||| ユーリとハロウィン
「トリックオアトリートだよ、ユーリ!」
笑いながらそう告げれば、目の前の紫色は怪訝そうに眉を顰めて不機嫌な表情で「何言ってるの」と言葉を返した。
アカデミアという孤島の隔離された教育施設にも、ハロウィンというイベントは等しくやってくる。勿論仮装をしてお菓子をくれと回る生徒は殆ど存在しないし、それに答える教職員だって存在しない。でもどの世界にも10/31という特別な日はやってくるし、例え何もない日だと大勢が認識していてもわたしにとっては大切なビッグイベントの日なのだ。死者が帰ってくるお祭りといえば分かるだろうか。
けど大半の生徒はお菓子よりイタズラよりデュエルを望むから、このイベントにアカデミアの生徒は向いていないんだろうなあ。なんてどうでもいいことを考えて目の前の彼に再び視線を戻せば、目の前の紫色は表情を変えないまま「どいて」とあからさまに不機嫌な声色で告げた。
「だから、トリックオアトリートだってば」
「僕には関係のない話。そもそも、お菓子をキミに渡すか悪戯されるか僕に選べと?迷惑以外の何物でもないんだけど」
「そういう日なんだってば」
「悪いけど僕行くところがあるんだ」
「どこ?」
「キミには関係ない」
つんとした表情で言葉を切り、ユーリはわたしを無視して先へ進もうとしてしまう。やだ、行かないで、なんて両手で彼の進路を塞げばユーリの癇に障ったらしくわたしの手は彼によって握り潰され――てはいないけれど、限りなくそれに近い痛みを感じ――てしまった。

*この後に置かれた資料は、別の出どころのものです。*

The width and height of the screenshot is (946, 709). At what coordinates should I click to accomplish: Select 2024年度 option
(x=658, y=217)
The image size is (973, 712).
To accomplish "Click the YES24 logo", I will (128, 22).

ひりひりとする患部をさすりながら涙目で彼を見れば、酷く冷たい目でこちらを見下ろす姿が目に入る。ああ、これは本気で怒ってる。そう思い咄嗟に目をそらしすみませんと小声で謝れば、彼の足はわたしの太ももをぐりぐりと踏みつけた。もうやめて、わたしのライフは0よ!なんて一芝居打ちたいけど、もっと痛い思いをするのは流石に辛い。わたしは決してMというわけではないのである。
「痛いよお……」
「痛くしてるんだよ」
「ユーリの鬼畜ドS……モテないんだよ、そういうの」
「別に興味ない」
「こんなじゃ一生童貞……痛い痛い、ごめんなさい!」
「……」
「ごめんなさい調子に乗りました、ごめんなさい!」
無言で、抉れそうな程ぐりぐりする力を強めるユーリはこわい。わたしは覚えた。ぷるぷると震えながら、廊下に座り込みユーリを見上げるわたしに彼は見下ろしつつ盛大なため息をつく。
少し会わないうちに身長縮んだ?なんてボケをしたら多分踏まれる所の騒ぎじゃなくなるだろう。踏み潰されるに違いない。

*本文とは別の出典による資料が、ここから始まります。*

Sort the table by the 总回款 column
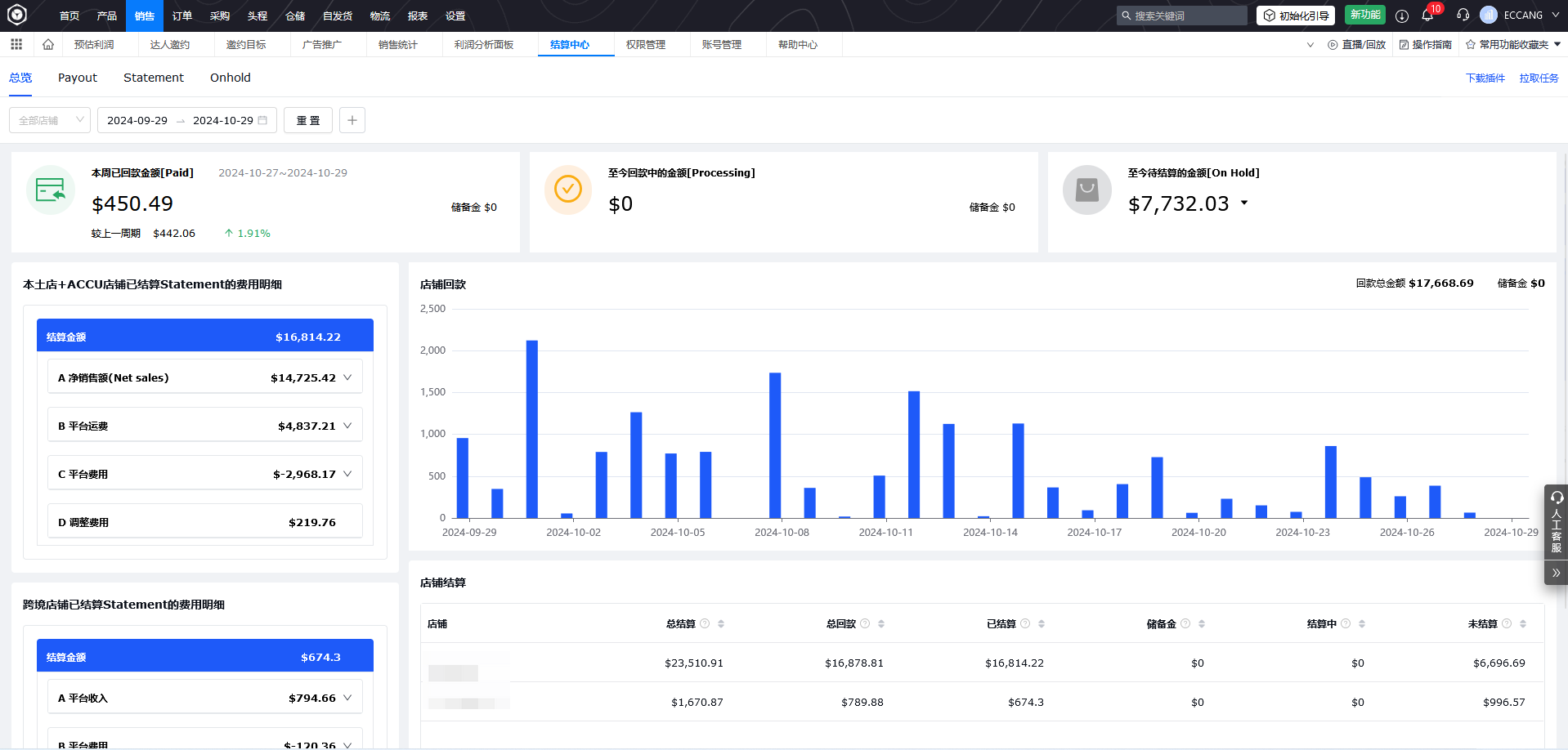Viewport: 1568px width, 750px height. 881,623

痛いのは嫌いだ、感覚があるのは良い事だけど、どうせなら幸せな感覚を感じたいじゃないか。
「ゆーりぃ……」
「何」
「もっと優しくしてよ、わたしだって女の子なのに」
「女性に優しくしろなんていうルールはないよ」
「レディーファースト!」
「知ってる?あれ女性を犠牲にする為なんだよ」
「優しさがない!」
「当然でしょ。そもそも君はもう女ですらないじゃないか」
何も変わらない冷たい声で言い放たれた言葉のせいで、この空間の空気は凍る。冷たい、冷たすぎる。そんな単純な感想を抱いてから、わたしは口元に三日月のような弧を描いた。
そうだね、わたし女じゃない。でも男でもないよ。じゃあどっちかと言われたら、どっちでもないよね。人間じゃないっていうのが一番正しいんだから。
廊下で一人、まるでパントマイムでもしているかのようなユーリは本当に見ていて面白い。わたし、痛覚はあるけど質量はないから、ユーリってば本当丁寧に潰したりしないよう気を使っていたみたい。
関係ないなんて言ってたけどユーリには今日が何よりも大切な日なんだよね。だって死者が帰ってくる日なんだもの。その紫色が艶かしく輝いたの、わたしよく知ってる。だって貴女の目がわたし何よりも好きだったんだもの。
嘘つきな可愛いわたしのユーリ。貴方のこれから行く先は知ってるよ。わたしが埋まってる場所でしょ。ねえ、わたしも一緒に行っていい?なんて嘲笑うかのような笑みを浮かべて彼に言葉を吐き出せば、彼は、恥ずかしげもなく大きく足を上げてわたしを頭から踏み潰した。